Trecho do texto.
---*---
Alexandro Mota – Correio
Posseiros: aqueles que se encontram na
posse clandestina ou ilegítima de terras particulares. Quilombolas:
comunidade descendente de africanos escravizados que mantêm tradições
culturais ao longo dos séculos.
Essa poderia ser uma discussão
semântica, se não fosse uma briga judicial que vai completar quatro anos
entre a Marinha do Brasil e moradores do local que ficou conhecido com
quilombo Rio dos Macacos, município de Simões Filho, na Região
Metropolitana de Salvador.
Disposta a ceder um terreno de 210 mil
m² e investir mais de R$ 3 milhões, a União pretende resolver de forma
amigável o impasse, deixando de lado as convicções de órgãos federais:
para a Marinha trata-se de posseiros; para o Instituto Nacional de
Colonização e Reforma Agrária (Incra), Ministério Público Federal (MPF) e
Defensoria Pública da União (MPU), aquela é uma comunidade remanescente
de quilombo.
A proposta é: toda a comunidade que
hoje, segundo levantamento da Justiça ocupa uma área de 59 mil m² (o
equivalente a 5 campos de futebol) da área total de 3 milhões m² de
propriedade da Marinha (277 campos de futebol), seria deslocada para um
trecho do terreno que fica a cerca de 500 metros de onde hoje eles
moram.
Segundo o documento a que o CORREIO teve
acesso, assinado pelo chefe da Assessoria Especial da Secretaria-Geral
da Presidência da República, Diogo de Sant’Ana, pela proposta 210 mil m²
da área da Marinha passam a ser dos moradores. Cada família receberá um
lote de 300 m² e uma casa construída pela própria Marinha, além da
inclusão no programa Brasil Quilombola.
Se aceitarem, a Marinha garante que os
quilombolas só precisarão desocupar as casas onde moram atualmente após o
fim da construção das novas casas, que terão investimento de R$ 3
milhões (valor que não inclui o estudo e a construção das alvenarias).
Para resolver uma das principais queixas da população, impedida de
fazer plantações onde moram atualmente, 36 mil m² da área seriam
reservados para o cultivo.
---*---
Tarefas do exercício.
1 – Verifique se cada afirmação abaixo está de acordo com o texto sobre o quilombo Rio dos Macacos. Responda sim ou não e cite literalmente as palavras do texto que decidem a questão. (a) Cada família receberia um lote de 300 m². (b) Os moradores teriam de desocupar as casas atuais antes do início da construção das novas. (c) Para a Marinha, os moradores do local são posseiros.
2 – Prossiga com a redação do texto sobre o quilombo Rio dos Macacos, começando logo após a última frase apresentada.
---*---
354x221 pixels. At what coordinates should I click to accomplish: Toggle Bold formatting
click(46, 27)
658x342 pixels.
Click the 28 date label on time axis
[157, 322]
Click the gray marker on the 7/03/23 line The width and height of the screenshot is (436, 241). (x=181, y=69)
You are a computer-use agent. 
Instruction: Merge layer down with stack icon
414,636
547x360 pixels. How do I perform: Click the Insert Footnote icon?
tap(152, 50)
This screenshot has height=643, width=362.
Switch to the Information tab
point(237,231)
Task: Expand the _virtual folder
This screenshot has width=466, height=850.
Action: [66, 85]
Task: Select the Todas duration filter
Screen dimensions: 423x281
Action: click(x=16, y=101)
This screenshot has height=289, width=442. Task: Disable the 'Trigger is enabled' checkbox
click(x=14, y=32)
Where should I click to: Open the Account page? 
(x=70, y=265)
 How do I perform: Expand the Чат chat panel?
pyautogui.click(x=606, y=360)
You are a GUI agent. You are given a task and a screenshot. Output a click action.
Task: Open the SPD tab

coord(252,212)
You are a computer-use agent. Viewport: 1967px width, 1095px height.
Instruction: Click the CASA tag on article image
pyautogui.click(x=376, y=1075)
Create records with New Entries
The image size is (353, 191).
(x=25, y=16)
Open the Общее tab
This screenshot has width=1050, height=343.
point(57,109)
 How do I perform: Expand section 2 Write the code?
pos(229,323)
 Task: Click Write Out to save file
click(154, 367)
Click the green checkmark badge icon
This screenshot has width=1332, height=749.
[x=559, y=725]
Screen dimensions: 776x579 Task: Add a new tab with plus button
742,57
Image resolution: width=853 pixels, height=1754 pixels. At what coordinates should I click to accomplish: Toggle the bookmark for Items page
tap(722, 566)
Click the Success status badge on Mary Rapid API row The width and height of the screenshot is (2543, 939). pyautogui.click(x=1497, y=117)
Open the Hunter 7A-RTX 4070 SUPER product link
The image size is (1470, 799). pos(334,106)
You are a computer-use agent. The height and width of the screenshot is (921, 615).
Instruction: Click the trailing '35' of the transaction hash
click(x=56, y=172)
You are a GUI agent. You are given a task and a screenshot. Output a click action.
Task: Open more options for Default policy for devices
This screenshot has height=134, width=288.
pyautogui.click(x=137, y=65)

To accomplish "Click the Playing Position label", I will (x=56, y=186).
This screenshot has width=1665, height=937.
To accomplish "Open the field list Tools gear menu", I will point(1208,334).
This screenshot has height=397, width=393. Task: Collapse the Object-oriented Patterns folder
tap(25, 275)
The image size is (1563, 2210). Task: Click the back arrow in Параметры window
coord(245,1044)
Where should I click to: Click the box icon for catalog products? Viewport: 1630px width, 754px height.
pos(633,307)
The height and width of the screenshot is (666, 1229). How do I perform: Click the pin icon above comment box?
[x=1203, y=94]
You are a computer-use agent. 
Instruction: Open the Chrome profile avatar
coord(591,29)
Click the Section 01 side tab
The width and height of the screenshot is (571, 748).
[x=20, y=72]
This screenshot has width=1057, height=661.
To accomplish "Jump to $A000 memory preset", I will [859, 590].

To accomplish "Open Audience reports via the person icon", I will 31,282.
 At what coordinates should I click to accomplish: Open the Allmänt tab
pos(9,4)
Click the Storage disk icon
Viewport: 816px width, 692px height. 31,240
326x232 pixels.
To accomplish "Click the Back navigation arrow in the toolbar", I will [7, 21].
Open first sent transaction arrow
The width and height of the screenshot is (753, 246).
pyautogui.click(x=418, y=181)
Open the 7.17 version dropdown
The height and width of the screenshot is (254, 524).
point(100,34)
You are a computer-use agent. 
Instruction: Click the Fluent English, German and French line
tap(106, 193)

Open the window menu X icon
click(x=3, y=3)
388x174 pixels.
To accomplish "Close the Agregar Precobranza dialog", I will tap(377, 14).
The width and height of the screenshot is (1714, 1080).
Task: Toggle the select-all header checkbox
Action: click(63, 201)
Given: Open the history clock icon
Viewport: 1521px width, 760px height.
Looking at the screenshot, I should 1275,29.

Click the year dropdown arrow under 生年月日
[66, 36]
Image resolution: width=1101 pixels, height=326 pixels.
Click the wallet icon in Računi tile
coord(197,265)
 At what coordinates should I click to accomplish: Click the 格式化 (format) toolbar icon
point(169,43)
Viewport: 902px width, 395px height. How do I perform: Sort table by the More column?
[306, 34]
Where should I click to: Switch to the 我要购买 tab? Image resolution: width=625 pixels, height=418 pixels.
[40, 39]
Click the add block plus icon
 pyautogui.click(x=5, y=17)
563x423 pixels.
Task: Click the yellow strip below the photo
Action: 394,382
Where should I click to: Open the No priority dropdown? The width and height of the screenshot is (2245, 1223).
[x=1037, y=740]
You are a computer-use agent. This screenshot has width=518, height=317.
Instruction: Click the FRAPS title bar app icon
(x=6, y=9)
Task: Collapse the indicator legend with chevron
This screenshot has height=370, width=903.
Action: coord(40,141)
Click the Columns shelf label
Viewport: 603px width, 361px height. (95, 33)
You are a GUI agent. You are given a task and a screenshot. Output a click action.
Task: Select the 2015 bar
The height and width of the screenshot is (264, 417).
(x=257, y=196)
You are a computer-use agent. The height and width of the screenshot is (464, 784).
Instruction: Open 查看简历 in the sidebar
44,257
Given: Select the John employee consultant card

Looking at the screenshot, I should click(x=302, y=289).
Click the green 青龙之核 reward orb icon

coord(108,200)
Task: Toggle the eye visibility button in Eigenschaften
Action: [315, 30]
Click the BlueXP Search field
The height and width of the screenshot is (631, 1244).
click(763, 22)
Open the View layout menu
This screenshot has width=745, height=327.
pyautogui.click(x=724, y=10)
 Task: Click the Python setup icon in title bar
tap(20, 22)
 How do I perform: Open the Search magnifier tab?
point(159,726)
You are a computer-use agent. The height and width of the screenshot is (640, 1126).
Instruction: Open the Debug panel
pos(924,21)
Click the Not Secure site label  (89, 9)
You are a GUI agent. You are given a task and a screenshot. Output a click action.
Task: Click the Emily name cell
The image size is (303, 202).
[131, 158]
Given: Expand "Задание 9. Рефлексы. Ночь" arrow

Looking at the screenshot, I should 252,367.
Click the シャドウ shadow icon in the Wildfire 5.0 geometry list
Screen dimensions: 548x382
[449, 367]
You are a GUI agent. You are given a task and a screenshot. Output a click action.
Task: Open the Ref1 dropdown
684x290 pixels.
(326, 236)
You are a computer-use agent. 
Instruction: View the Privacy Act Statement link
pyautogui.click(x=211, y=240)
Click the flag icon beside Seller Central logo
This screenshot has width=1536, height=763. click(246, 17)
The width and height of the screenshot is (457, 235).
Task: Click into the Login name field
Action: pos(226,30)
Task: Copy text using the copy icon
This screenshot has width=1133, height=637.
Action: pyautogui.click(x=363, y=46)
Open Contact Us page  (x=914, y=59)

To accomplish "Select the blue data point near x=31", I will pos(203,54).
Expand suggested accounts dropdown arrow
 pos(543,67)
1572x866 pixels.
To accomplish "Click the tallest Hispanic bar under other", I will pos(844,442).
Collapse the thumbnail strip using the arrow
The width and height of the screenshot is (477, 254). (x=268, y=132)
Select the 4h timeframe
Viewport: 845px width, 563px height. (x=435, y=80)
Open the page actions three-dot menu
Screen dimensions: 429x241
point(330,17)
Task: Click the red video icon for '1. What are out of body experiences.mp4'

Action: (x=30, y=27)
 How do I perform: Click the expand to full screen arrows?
---*---
Respostas esperadas.
1 –
(a) Sim: "Cada família receberá um lote de 300 m²".
(b) Não: "só precisarão desocupar as casas onde moram atualmente após o fim da construção das novas casas".
(c) Sim: "para a Marinha trata-se de posseiros".

2 –
A Marinha argumenta ainda que o terreno
fica às margens da BA-256 e permitirá o acesso a infraestrutura básica:
água encanada, energia elétrica regularizada e saneamento, além de livre
acesso. Hoje grande parte dos quilombolas usa água do Rio dos Macacos e
queixa-se das restrições e atritos sempre que precisam entrar na Vila
Naval.
“Não queremos o mal dessas pessoas.
Queremos ceder e estamos oferecendo algo bastante vantajoso. O que não
achamos aceitável é que a Marinha tenha que sair dali, de um lugar
estratégico para a segurança da Nação e que hoje é a segunda base em
importância da Marinha”, avalia o comandante do 2º Distrito Naval,
vice-almirante Monteiro Dias.
Um laudo emitido pelo Ibama no ano
Passado [sic] é utilizado pela Marinha para indicar que as moradias,
consideradas irregulares, e o plantio e queimadas na região têm
colaborado para o assoreamento da barragem dos Macacos, única fonte de
distribuição de água para as atividades da Base Naval de Aratu.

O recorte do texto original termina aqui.